Saturday, October 28, 2006

Monster Mash 2.0

Favor 8 - I do love "Return of the Living Dead". On Thursday I was reading the Wikipedia entry on it over lunch. Fun fact: Thom Matthews, who was the lead, also starred in "Friday The 13th - Part 6: Jason Lives. Both movies are very much tongue-in-cheek. Fun Fact 2: ROTLD was not an official sequel to George Romero's "Dead" movies. The guy who made ROTLD produced the original "Night Of The Living Dead" , but both men wanted to go in different directions after the original. So, they split up the franchise. Romero's movies would end with "of the Dead" (Dawn of the Dead, Day of the Dead, Land of the Dead) and the other guy's movies would end with "of the Living Dead" (ROTLD2, ROTLD3, etc.)

If any of you can stream audio at work or at home, I've found a pretty good Live365 station which plays classic, alternative and quirky Halloween music. There are even a few spooky readings thrown in.

Check it out:

http://radio.about.com/gi/dynamic/offsite.htm?site=http://www.live365.com/stations/horrorfreak13

Thursday, October 26, 2006

Monster Mash

In anticipation of next Tuesday...

Thirteen Movies To Watch Around Halloween

1. Halloween - Still gets to me after all these years. The simplicity of John Carpenter's score and his synthesizer scary cues are a labor of love. Most of the sequels are crap and I don't honestly see how Rob "Poser" Zombie can add anything to his remake due out next year.
2. The Fog - The 1980 version, not the recent remake. Carpenter again goes low budget and manages more fright. For me, the creepiest scene featured no gore - watch when Adrienne Barbeau's character goes to work at the radio station while listening to sample promos on a cassette recorder.
3. Ed Wood - Creepy and comical! Johnny Depp and a slew of others (Martin Landau, Bill Murray, Patricia Arquette - among them) remain committed to kooky characterizations throughout this loving tribute to an original independent filmmaker.
4. Alien - Get the extended version if you can.
5. It's The Great Pumpkin Charlie Brown - Will Linus ever get out of that pumpkin patch?
6. Seven - Please don't tell P-Girl about the ending. When I found out who the killer was, my jaw dropped. I had just seen the actor in another suspense film weeks before where his character was the plot twist. The timing was perfect.
7. Salem's Lot - The David Soul version from the '70's. Tobe Hooper made the jump to television with this well-produced version of Stephen King's novel.
8. Night Of The Living Dead - For me, the scariest of the series.
9. Scream - Scary and funny. Nice twists.
10. Nightmare Before Christmas - Another Tim Burton neo-classic.
11. Buffy The Vampire Slayer "Hush" - Okay. Not a movie. But "The Gentlemen" are some of the scariest TV concoctions since Rosie O'Donnell and Bill O'Reilly.
12. Young Frankenstein - Watch it now!
13. The Lost Boys - Unlike a lot of Joel Schumaker flicks, this one gets better with age.

Monday, October 23, 2006

Little Me

On this third anniversary of Galoot Jr's birth I present to you...

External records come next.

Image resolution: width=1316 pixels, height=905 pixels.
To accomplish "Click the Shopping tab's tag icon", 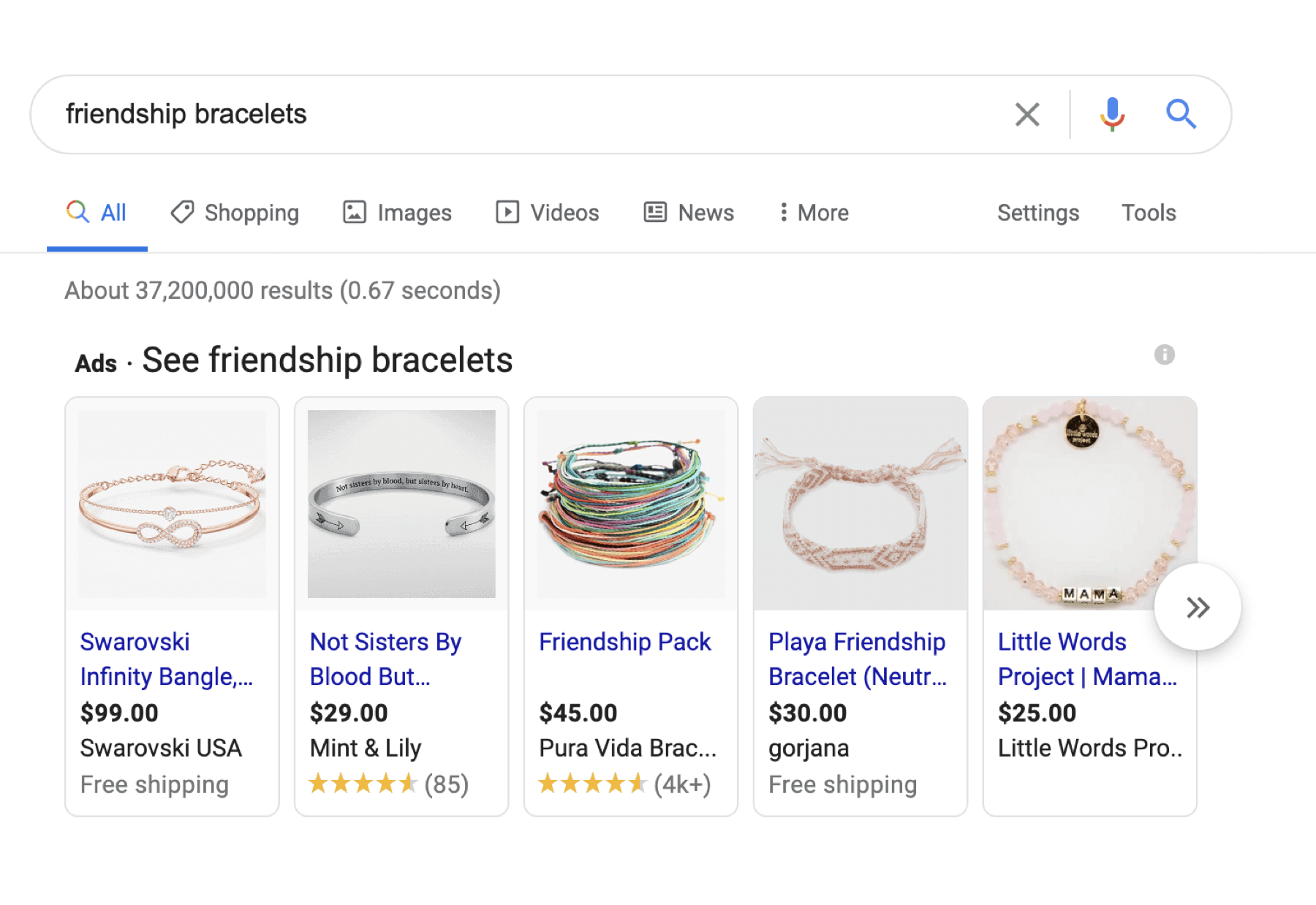I will 181,213.
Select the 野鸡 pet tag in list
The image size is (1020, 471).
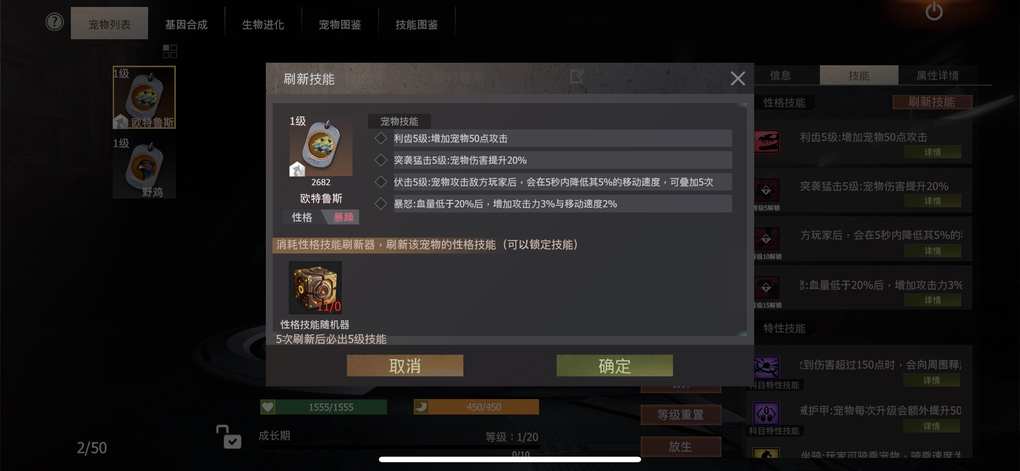(144, 168)
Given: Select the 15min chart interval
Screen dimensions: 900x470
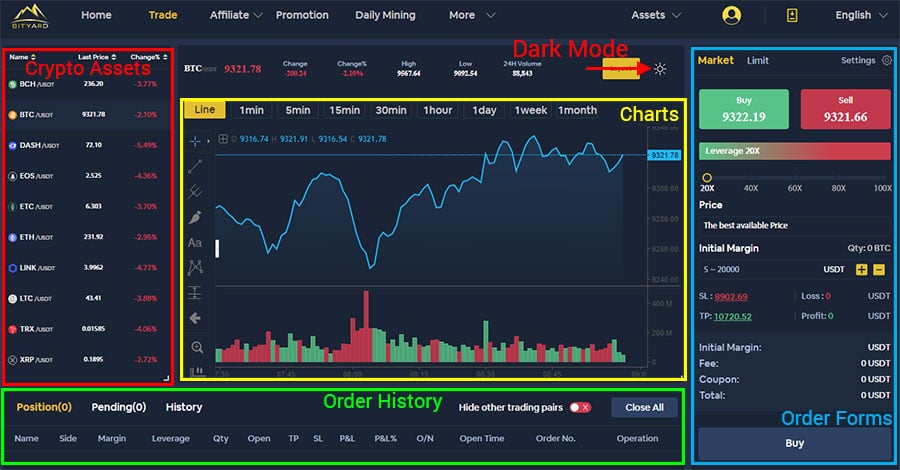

13 Things About The Fruit Of My Loins

1. He should be on the record as causing the "shortest labor ever". Galoot Jr. arrived about twenty minutes after we entered the hospital. For a short time he had the nickname of "Pistol Pete" because he shot out of there!

2. His first name is PGirl's maiden name and the name of my Pop's younger brother. His middle name is my mother-in-law's maiden name.

3. He has blond hair, much like I did at his age.

4. His personality is more like Drunken Mick's than my own.

5. He is pretty good at escaping from rooms, buildings, etc.

6. One of his tricks is inverting his weiner like a turtle crawling back into his shell.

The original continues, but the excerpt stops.